Whereas PC games used to take up 95% of the shelf space, they now take up maybe 10% of the space in the store if you're lucky.
So is it any wonder that PC games make up only 7% of total sales? People re still buying PC games, they're just not going to EB or Gamestop to GET them, because the selection is so poor.
Out here in Portland OR, EB, CompUSA and Bestbuy are all the same price when games come out and the price sticks around for a while. Halo for PC is still 45-50 bucks everywhere but Target/Walmart/Costco for example.
Let's take a game like X2: The Threat, after two weeks of messing around trying to get it at EB - I order it from gogamer, and have it the next day. Mind you it cost me a fair chunk in shipping (being the impatient Canadian gamer that I am), but I could've gotten very cheap shipping or now shipping.
Used games seem to do well on eBay, and I've gotten better deals buying and selling then I'd ever get at an EB (especially on console games).
But I think most interestingly is that of my last year's software purchases, nearly 50% of them were on-line!
- EV: Nova (on-line only)
- Bookworm (on-line only)
- X2: The Threat (on-line order of boxed game)

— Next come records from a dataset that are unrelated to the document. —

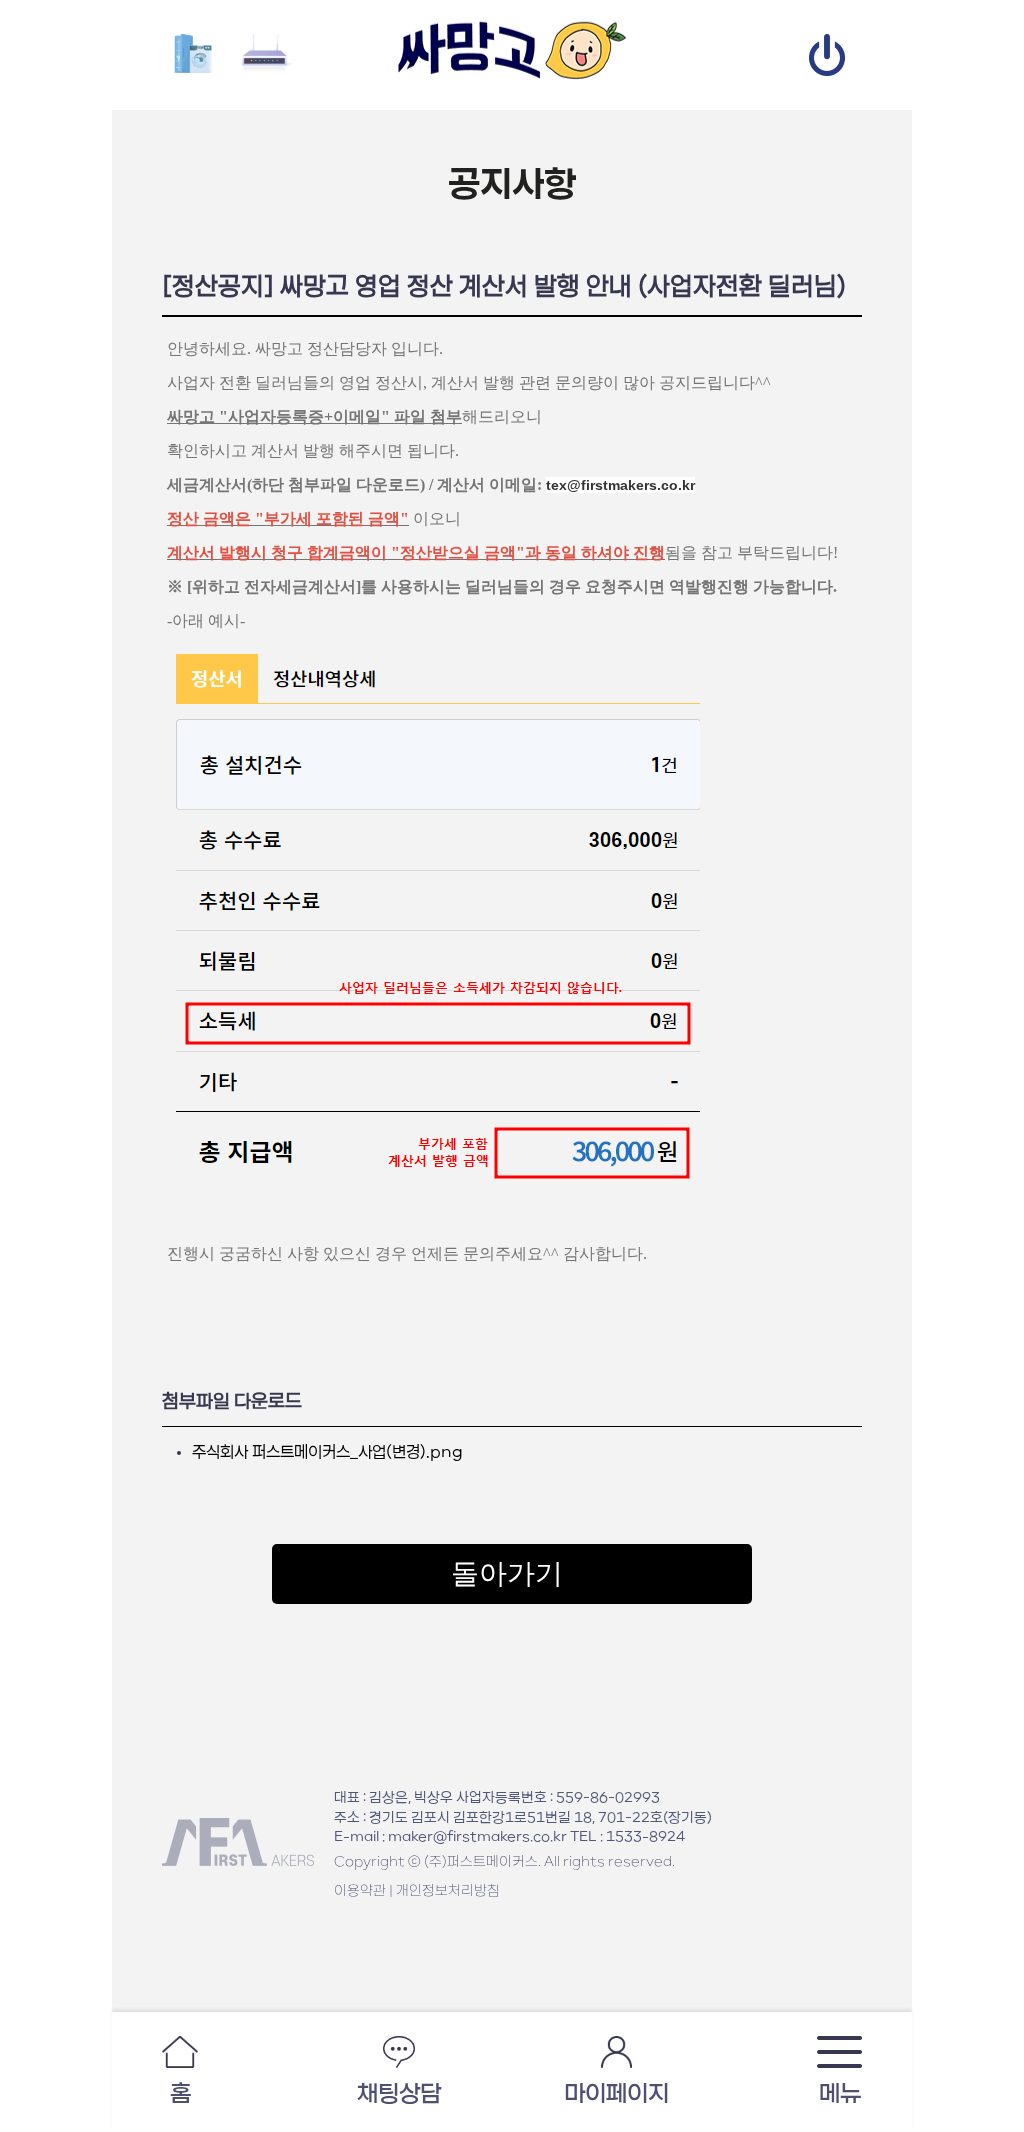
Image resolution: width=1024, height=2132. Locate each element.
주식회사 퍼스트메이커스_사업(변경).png (327, 1453)
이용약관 (360, 1891)
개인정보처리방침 (448, 1891)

- many downloaded and purchased software utilities, Dameware, Translucency Pro, Mesh Surgery, Game Maker
- plus a bunch of eBay purchases (and sales)
I've purchased a few games and software titles at retail, but a lot of them were impulse buys. I think on-line sales direct from developers will take over more and more, including a lot more of downloaded titles, that you never actually receive anything in the mail for- and heck then you don't have to worry about stupid CD security programs and the developers get a lot more money.
Those are all very valid points. Additionally, there is a huge gap between hardware requirements for most working purposes (Word Processing, Spreadsheet, E-mail, Web, etc.) and for gaming purposes.
I can buy a PC for most things for around $200. Why the heck should I put hundreds of dollars more into a system just to play games that could more reliably be played with a $99 Gamecube?
vi ~/.emacs
PCs have an advantage that works against their retail sales, in that you can always go and make your own game if you feel like it. It's a LOT harder to get your hands on an SDK for a console than it is, say, for Flash or Half-Life. The software development community for PC, and the sheer NUMBER of games available for free download, is what people are always going to be attracted to on computers.
That being said, I think that's the main "problem" with retail sales. I think that people are becoming more and more content with downloading their games (legally or not) rather than buying them in the store. It's easier, cheaper, and doesn't require you to get up off of your ass. Steam is headed in the right direction. You need to charge for DOWNLOADING the game. You'll get a helluva lot of people who are willing to let the game download overnight rather than go out and buy the game. Laziness RULES!
One of the main reasons why PC games are less popular is that they are very easy to pirate. While consoles use their own media format (gamecube) or DVD (ps2,xbox), games that are shipped on regualr cd's are easier to pirate.
In order to run a pirated game on a console you'll have to limit your self to a chopped version of the game either because DVD downloads are very big or because of the lack of a DVD burner. Gamecube piracy is even less common than the other two consloes because it uses a special format speciefically designed for that console. It is currently rumored that sony and ms will also use a unique media format for their next gen consoles as well.
Besides, in order to run a pirated console game you need to buy a third party Mod Chip that will cancel your warranty the second it is installed on your console.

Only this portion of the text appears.